Telzan hatte im Dunklen Imperium alles beobachtet. Der Kontaktkelch hatte ihm die Situation zwischen Sytania und Diran gezeigt und der Vendar war mit deren Ausgang sehr zufrieden gewesen. Jetzt erwartete er seine Herrin mit offenen Armen, die sogleich in einem schwarzen Blitz vor ihm erschien. Er übergab ihr das Zepter und meinte dann: „Ihr wart großartig, Gebieterin!
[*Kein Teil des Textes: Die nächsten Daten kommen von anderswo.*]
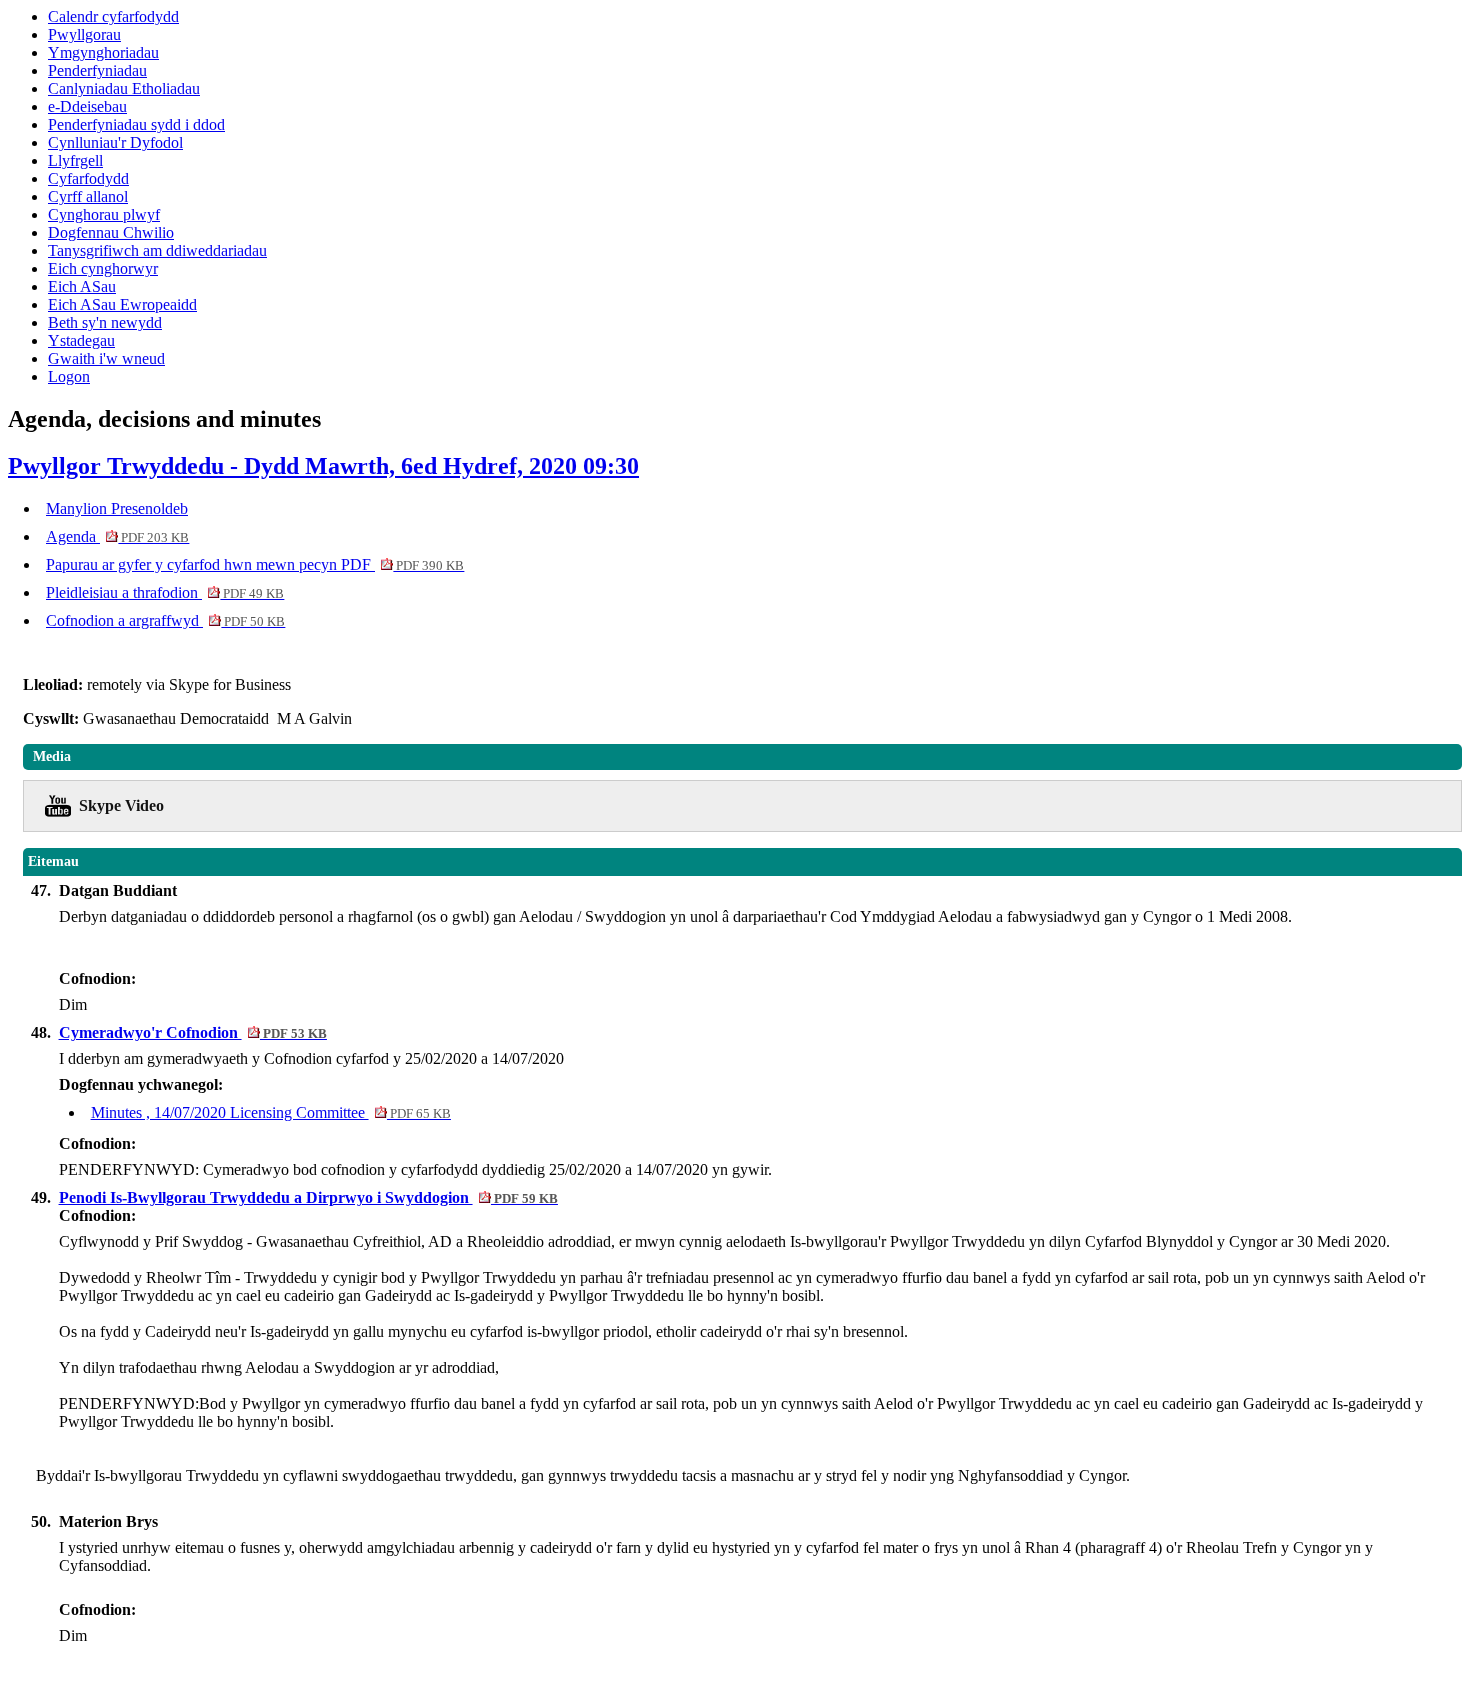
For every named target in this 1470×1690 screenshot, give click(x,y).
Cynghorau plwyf (104, 214)
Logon (69, 376)
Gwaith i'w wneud (106, 358)
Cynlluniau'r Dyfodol (115, 142)
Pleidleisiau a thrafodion (165, 592)
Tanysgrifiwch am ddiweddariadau (157, 250)
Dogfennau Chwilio (111, 232)
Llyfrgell (75, 160)
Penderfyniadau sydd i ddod (136, 124)
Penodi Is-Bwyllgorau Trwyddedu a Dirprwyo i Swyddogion (308, 1197)
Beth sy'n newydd (105, 322)
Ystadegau (81, 340)
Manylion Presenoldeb (117, 508)
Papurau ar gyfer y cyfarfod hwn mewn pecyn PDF (255, 564)
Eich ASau (82, 286)
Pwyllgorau (84, 34)
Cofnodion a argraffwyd (165, 620)
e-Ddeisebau (87, 106)
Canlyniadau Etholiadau (124, 88)
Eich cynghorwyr (103, 268)
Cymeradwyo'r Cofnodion (193, 1032)
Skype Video (121, 805)
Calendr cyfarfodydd (113, 16)
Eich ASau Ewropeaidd (122, 304)
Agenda (117, 536)
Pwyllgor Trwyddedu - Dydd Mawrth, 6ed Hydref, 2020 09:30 (323, 466)
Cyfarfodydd (88, 178)
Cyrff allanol (88, 196)
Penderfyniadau (97, 70)
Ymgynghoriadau (103, 52)
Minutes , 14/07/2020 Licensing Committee (271, 1112)
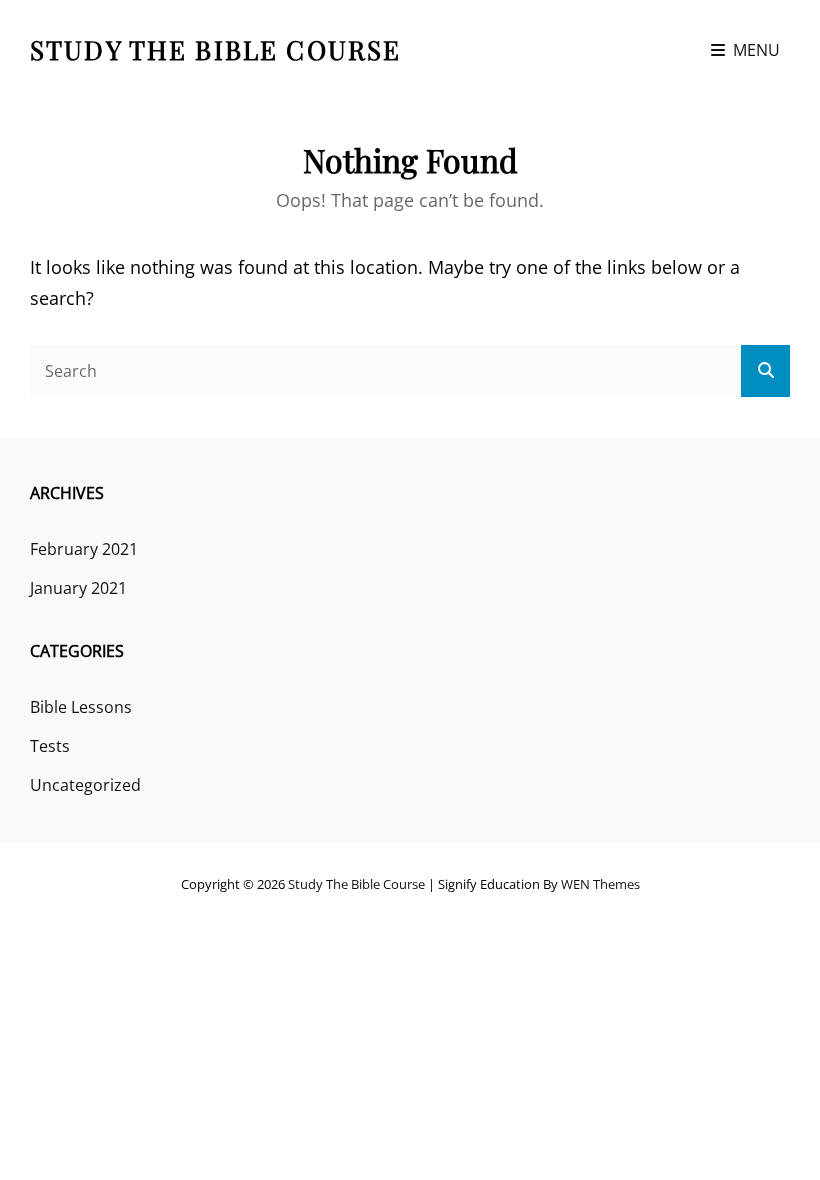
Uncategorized (85, 785)
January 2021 (78, 588)
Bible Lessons (81, 707)
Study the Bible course (215, 49)
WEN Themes (600, 884)
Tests (50, 746)
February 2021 (84, 549)
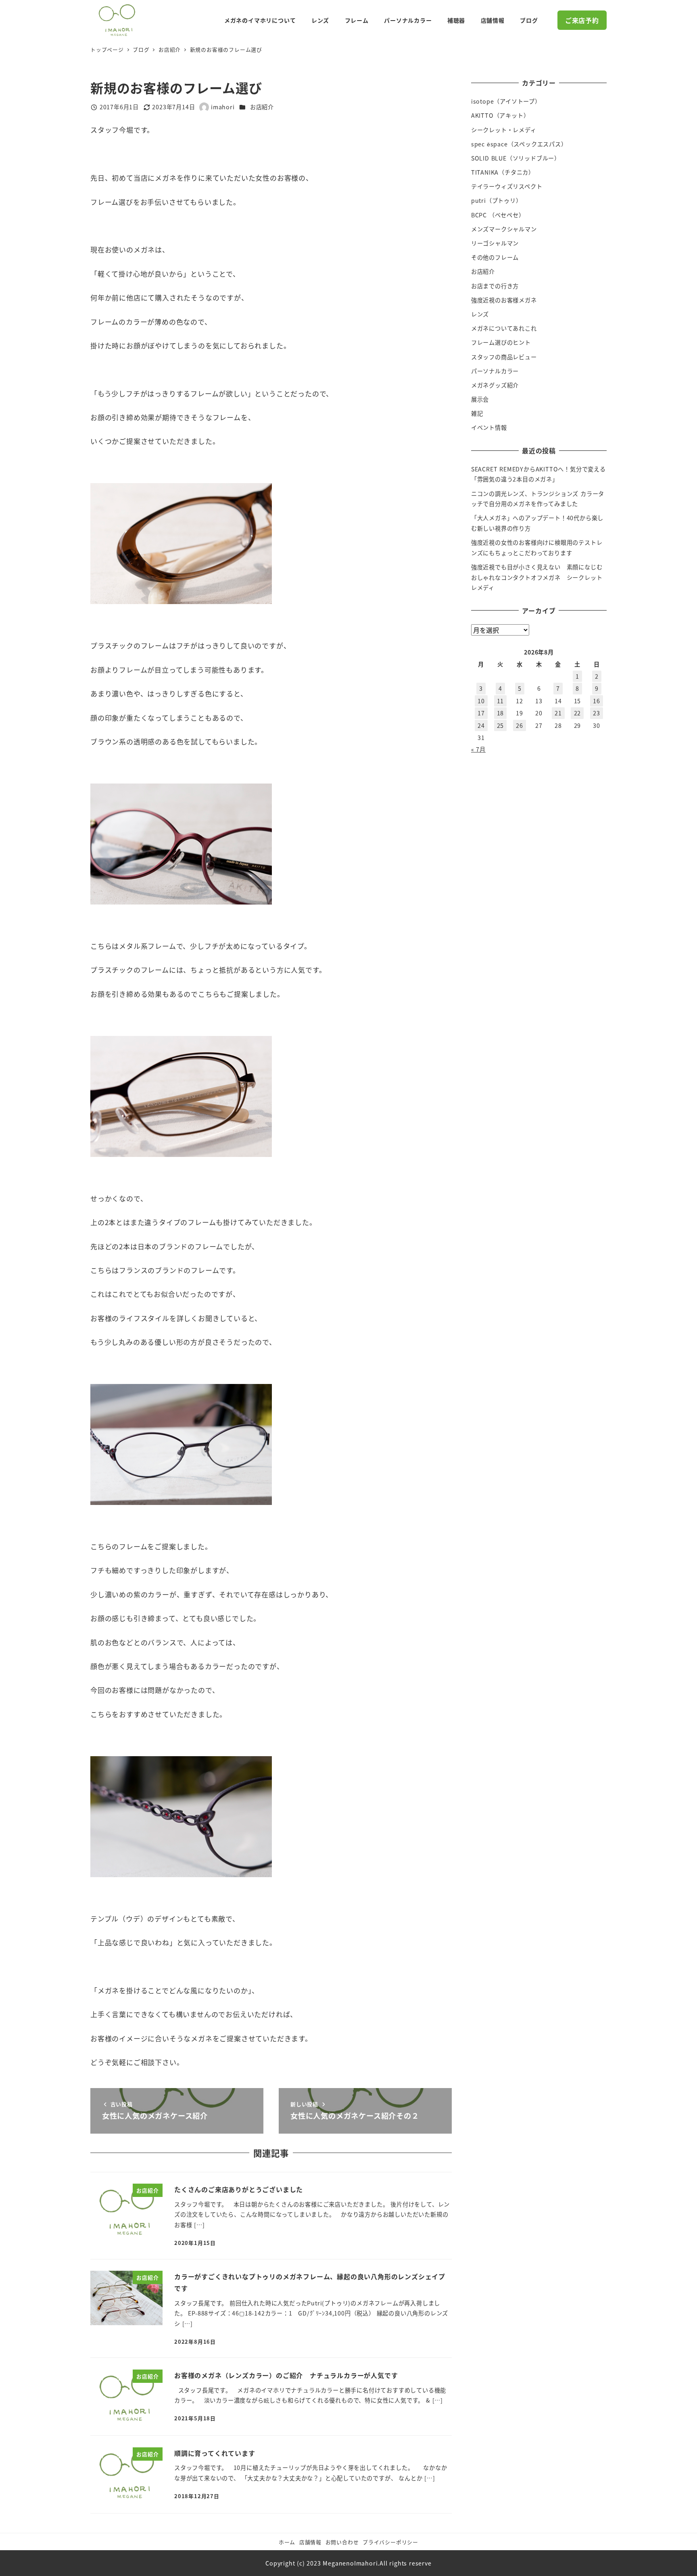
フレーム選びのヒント (501, 342)
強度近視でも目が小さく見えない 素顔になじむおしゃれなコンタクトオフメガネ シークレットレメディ (537, 577)
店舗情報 (310, 2542)
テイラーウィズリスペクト (507, 186)
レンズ (480, 314)
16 (596, 701)
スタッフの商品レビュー (504, 357)
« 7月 (478, 749)
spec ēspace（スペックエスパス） (519, 144)
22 (577, 713)
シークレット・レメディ (503, 130)
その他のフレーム (495, 257)
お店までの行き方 (495, 286)
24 (481, 725)
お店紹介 (262, 107)
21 (558, 713)
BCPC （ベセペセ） (498, 215)
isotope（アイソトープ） (506, 101)
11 (500, 701)
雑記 (477, 413)
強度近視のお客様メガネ (504, 300)
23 (596, 713)
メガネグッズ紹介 (495, 385)
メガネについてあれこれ (504, 328)
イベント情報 (489, 427)
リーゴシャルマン (495, 243)
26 (519, 725)
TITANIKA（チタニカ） (502, 172)
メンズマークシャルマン (504, 229)
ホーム (287, 2542)
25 (500, 725)
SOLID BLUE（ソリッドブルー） (515, 158)
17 (481, 713)
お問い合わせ (342, 2542)
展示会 (480, 399)
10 (481, 701)
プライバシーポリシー (390, 2542)
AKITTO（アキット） (500, 115)
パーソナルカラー (495, 371)
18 (500, 713)
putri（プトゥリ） (496, 200)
Obwohl es einige Situationen gab, in denen ich Sorge hatte, dass Diran Euch vielleicht hätte draufkommen können. „Von welchen Situationen sprichst du?“, wollte Sytania wissen. „Zum Beispiel davon.“, erklärte Telzan. „Dass Ihr Eure Kräfte benutzt habt, um vor Dirans Schiff aufzutauchen. Wenn er die Umgebung genau gescannt hätte, dann hätte er das sehen können.“ „Hätte!“, kreischte Sytania. „Hat er aber nicht. Dafür war er viel zu verzweifelt. Ich weiß, was ich tue, mein guter Telzan. Mach dir keine Sorgen.“

Sie setzte sich neben Telzan hin und legte ebenfalls eine Hand auf den Kontaktkelch, während sie die andere ihrem Untergebenen gab. „Lass uns mal nachsehen, was Diran jetzt tut.“, sagte sie und konzentrierte sich auf das Bild von Dirans Schiff. Alsbald erschien dieses vor seinem und Sytanias geistigem Auge. „Er scheint zu schlafen, Milady.“, stellte Telzan fest. „Das tut er.“, erwiderte Sytania. „Er schläft den Schlaf des Gerechten. Er ahnt ja nicht, was er in Kürze tun wird.“ Sie lachte diabolisch.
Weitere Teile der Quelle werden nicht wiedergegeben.